METHODS: From the combined OPTIMIZE-HF and Alabama Heart Failure Project datasets, we assembled a propensity score-matched balanced cohort of 6494 hospitalized patients ≥65 years with HFrEF (ejection fraction ≤40%). In our primary approach, hazard ratios (HR) and 95% confidence intervals (CI) for outcomes associated with discharge prescriptions for beta-blockers were estimated, examining for heterogeneity by admission from nursing homes. In our sensitivity approach, we examined these associations in a separately assembled propensity score-matched cohort of 122 patients admitted from nursing homes.

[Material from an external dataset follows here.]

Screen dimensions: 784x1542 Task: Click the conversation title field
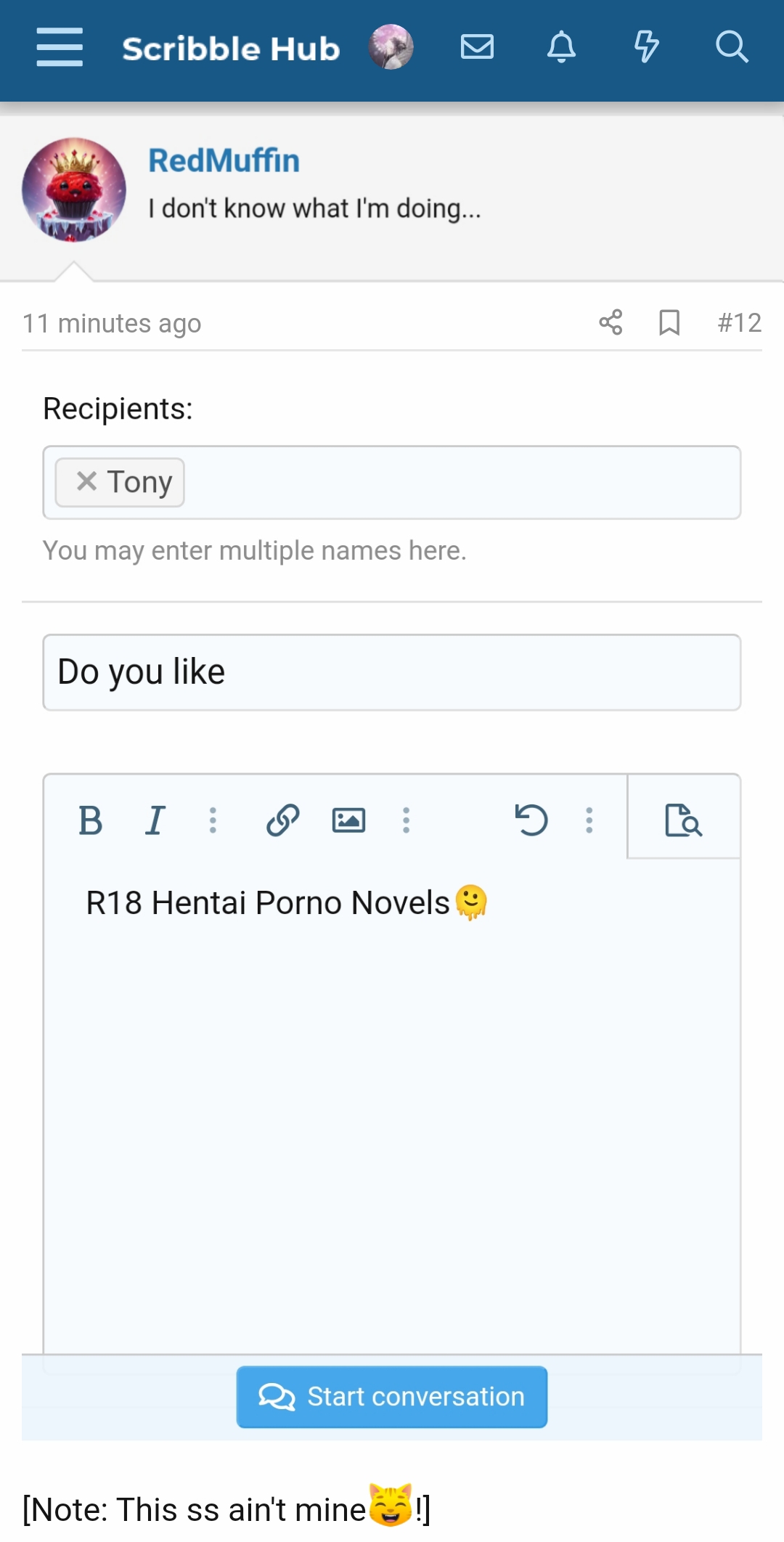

RESULTS: In the matched primary cohort of 6494 patients, HRs (95% CIs) for 12-month all-cause mortality and heart failure readmission were 0.80 (0.74-0.87) and 0.94 (0.86-1.02), respectively. Respective HRs (95% CIs) in the nursing home and non-nursing home subgroups were 0.77 (0.51-1.16) and 0.81 (0.74-0.87) for all-cause mortality (interaction p, 0.653) and 1.06 (0.53-2.12) and 0.89 (0.82-0.96) for heart failure readmission (interaction p, 0.753). In the matched sensitivity cohort of 122 patients admitted from nursing homes, HRs (95% CIs) for 12-month all-cause mortality and heart failure readmission were 0.86 (0.55-1.35) and 1.07 (0.52-2.22), respectively. Similar associations were observed for 30-day outcomes.

CONCLUSIONS: Beta-blocker use was associated with a lower risk of all-cause mortality but not of heart failure readmission in older patients with HFrEF, which were similar for patients admitted and not admitted from nursing homes.

Copyright © 2021. Published by Elsevier Inc.

Keywords: Beta-blockers; heart failure; mortality; nursing home; readmission

Conflict of interest statement

Conflict of interest None of the other authors report any conflicts of interest related to this manuscript. all authors had access to the data and a role in writing the manuscript.